However, I purchased this latest bag of puppy sensitive and to be honest she hasn't really been interested in eating this bag. Maybe she knows something is wrong with it other than being bored with the taste?

I went with BB b/c of her food sensitivity-allergy...does anyone have any thoughts on a better food sensitivity brand as she transitions to adult kibble?


----------



## Poodlemama99 (Feb 12, 2010)

I have seen the most complaints about blue buffalo in the past month or so. I wonder if they changed something recently. They say no but I seriously wonder.


Sent from Petguide.com Free App


----------



## irbsad (Dec 5, 2012)

That's good to know...I am going to reach out to them tomorrow...she just avoids the kibble..complete 180. I have mixed it with her home made food and she is eating some of it...gosh, I hope I didn't undercut her natural instinct? However, since she is known to eat bugs, I don't know if her taste is all that discriminating at times---ha!

DATA:
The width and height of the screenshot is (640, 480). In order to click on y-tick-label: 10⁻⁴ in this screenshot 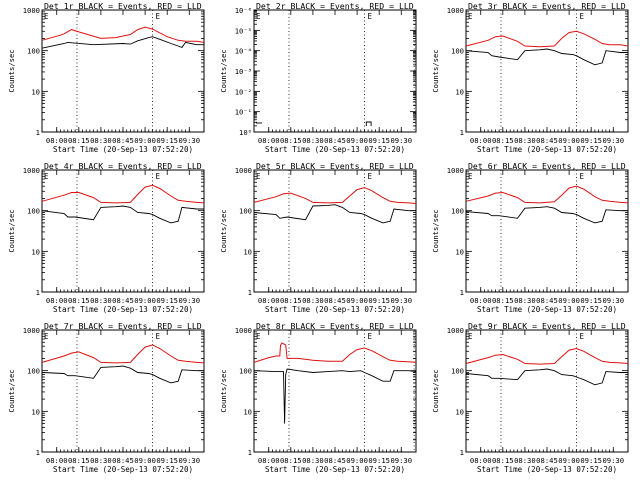, I will do `click(244, 52)`.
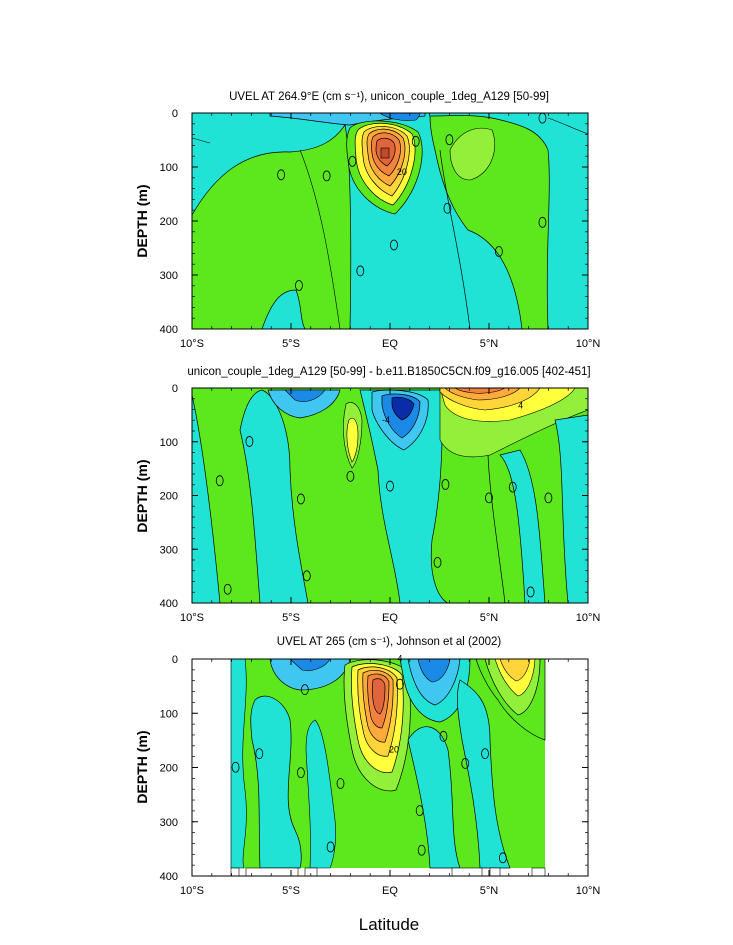  Describe the element at coordinates (206, 498) in the screenshot. I see `panel-2-cyan-west` at that location.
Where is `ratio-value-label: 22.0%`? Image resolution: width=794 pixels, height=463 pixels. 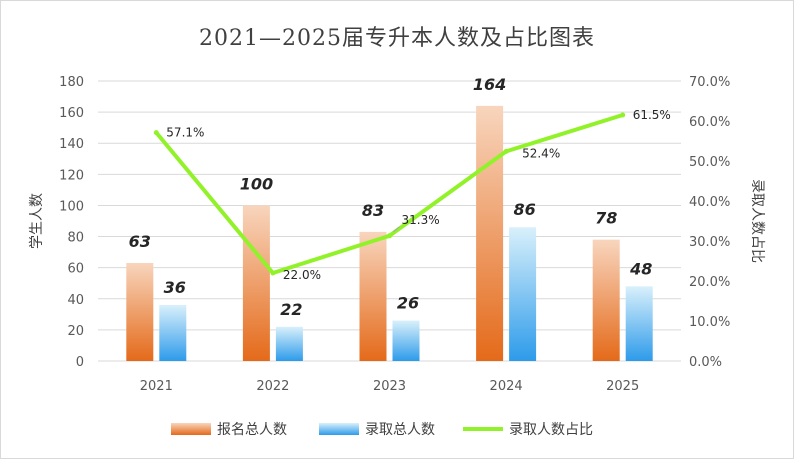 ratio-value-label: 22.0% is located at coordinates (302, 275).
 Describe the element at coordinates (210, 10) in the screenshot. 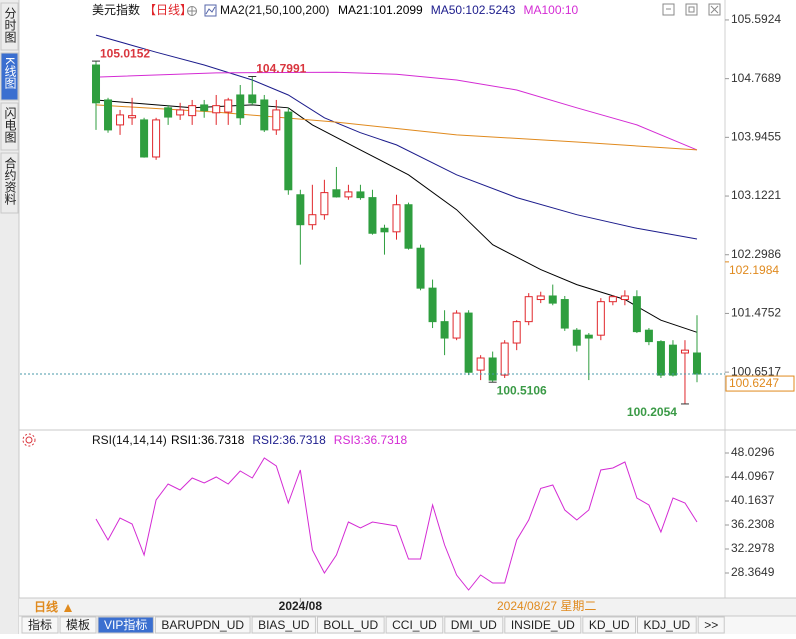

I see `indicator-icon` at that location.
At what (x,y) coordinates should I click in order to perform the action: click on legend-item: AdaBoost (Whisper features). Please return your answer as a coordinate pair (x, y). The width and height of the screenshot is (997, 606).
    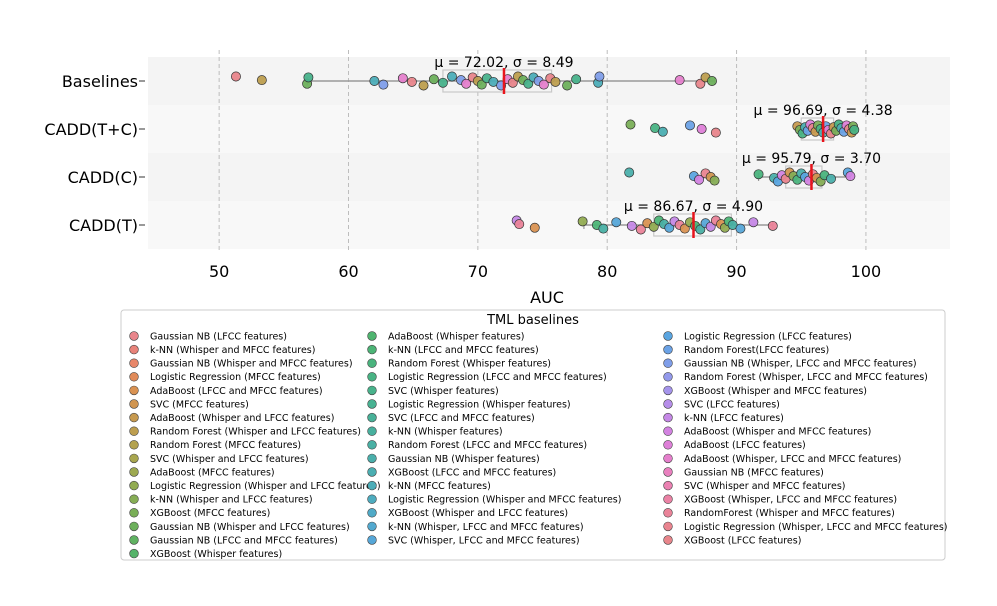
    Looking at the image, I should click on (446, 336).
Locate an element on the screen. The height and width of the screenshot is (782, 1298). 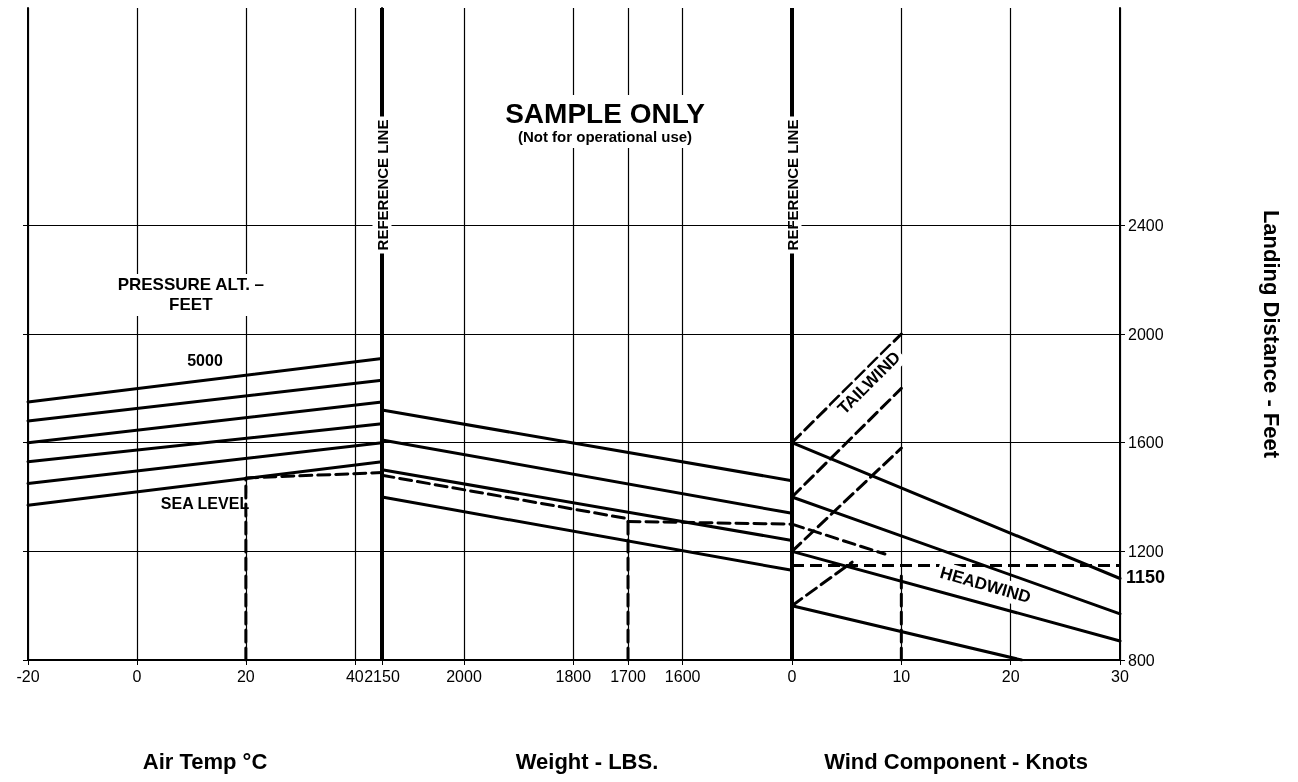
x-tick-label: 30 is located at coordinates (1120, 676).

EXERCISE TASKS:
- a) In the puppy food thread, reproduce the stretch from "I have seen" through "discriminating at times---ha!".
- b) Answer these questions about the puppy food thread:
(i) What reason does the opening post give for choosing BB?
(ii) From what app was Poodlemama99's post sent?
(iii) In irbsad's post, what has the kibble been mixed with?

EXERCISE RESULTS:
- a)
I have seen the most complaints about blue buffalo in the past month or so. I wonder if they changed something recently. They say no but I seriously wonder.


Sent from Petguide.com Free App


----------



## irbsad (Dec 5, 2012)

That's good to know...I am going to reach out to them tomorrow...she just avoids the kibble..complete 180. I have mixed it with her home made food and she is eating some of it...gosh, I hope I didn't undercut her natural instinct? However, since she is known to eat bugs, I don't know if her taste is all that discriminating at times---ha!

- b)
(i) Her food sensitivity-allergy.
(ii) The Petguide.com Free App.
(iii) Her home made food.